Many of today’s programmers – or, excuse me, software engineers – consider themselves “creative” – artists of a sort. They favor flashy personal websites with cleverly hidden Easter eggs and parallax scrolling, they give themselves multi-hyphenated professional titles (“Former Amazon Engineer, Investor, Author”), and they plaster their laptops with vinyl stickers proclaiming their identities. Some even consider themselves literary gurus – think of the references crammed into certain product names, like Apache Kafka, ScyllaDB, and Claude 3.5 Sonnet.
I’ll admit that a lot of that applies to me, except that I lack a bit of hyphenation talent and prefer to leave my toy projects (with names like “Nabokov” (I know, I know)) on my laptop. I came into this world right around the time that software engineering overtook banking as the most hated profession. There’s a lot of hate and self-loathing to deal with.
Perhaps this is why I see the ethos behind the Go programming language as both a rebuke and a potential corrective to its striving generation. Its developers come from an era when programmers had smaller egos and fewer commercial ambitions, and to me, Go is the best general-purpose language of the new century. Not the best at any one thing, but close to the best at almost everything. A model for our glamorous age.
If we were to classify programming languages like art movements, we’d have mid-20th century utilitarianism (Fortran, COBOL), high-theoretic formalism (Haskell, Agda), corporate US pragmatism (C#, Java), grassroots communitarianism (Python, Ruby), esoteric hedonism (Befunge, Brainfuck), etc. And Go, often touted as the “21st century C,” represents neoclassicism: more of a throwback than a revolution.
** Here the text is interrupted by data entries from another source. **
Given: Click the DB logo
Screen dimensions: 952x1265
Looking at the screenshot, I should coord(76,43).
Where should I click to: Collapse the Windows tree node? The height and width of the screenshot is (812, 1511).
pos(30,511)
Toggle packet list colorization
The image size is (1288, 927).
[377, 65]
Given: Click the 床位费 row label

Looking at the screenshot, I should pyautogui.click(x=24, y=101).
In 2007, three Google programmers came together with the shared realization that standard languages like C++ and Java had become hard to use and weren’t well suited to today’s cloud-oriented computing environment. One of them was Ken Thompson, a former Bell Labs employee who had won a Turing Award for his work on Unix, the mitochondrial Eve of operating systems. (Today, OS people don’t dabble in programming languages; doing both is like an Olympic high jumper also qualifying for the marathon.) He was joined by another Bell Labs alumnus, Rob Pike, who, together with Thompson, created the Unicode encoding standard UTF-8. Thank them for the emojis.
Watching some of the programming heavyweights developing Go was like watching Scorsese, De Niro, and Pesci reunite for The Irishman. You’d be forgiven for thoughtlessly giving SEO an unfriendly name. It would be sheer brazenness. Only the kings of search engines dare do this.
The language quickly gained popularity, and while Google’s cachet no doubt helped, I think the hunger for novelty was insatiable. By 2009, when Go debuted, most of the newest mainstream languages were still dating back to 1995. It was a truly magical year, with Ruby, PHP, Java, and JavaScript all emerging.
It’s not that progress in programming language design has been stagnant. Language designers are a very bright bunch, and many of them have a revolutionary zeal for challenging the status quo. But what they end up building sometimes resembles a master architect’s high-design masterpiece, only to end up with drainage problems. Most new languages fail to overcome fundamental performance problems.
But Go was ready (sorry) from the start. I once wrote a little search engine in Python to sift through notes and documents, but it was so slow it was unusable. When I rewrote it in Go, my poor snake sprouted wings and took flight, running 30 times faster. As the astute reader may have guessed, this program was my “Nabokov.”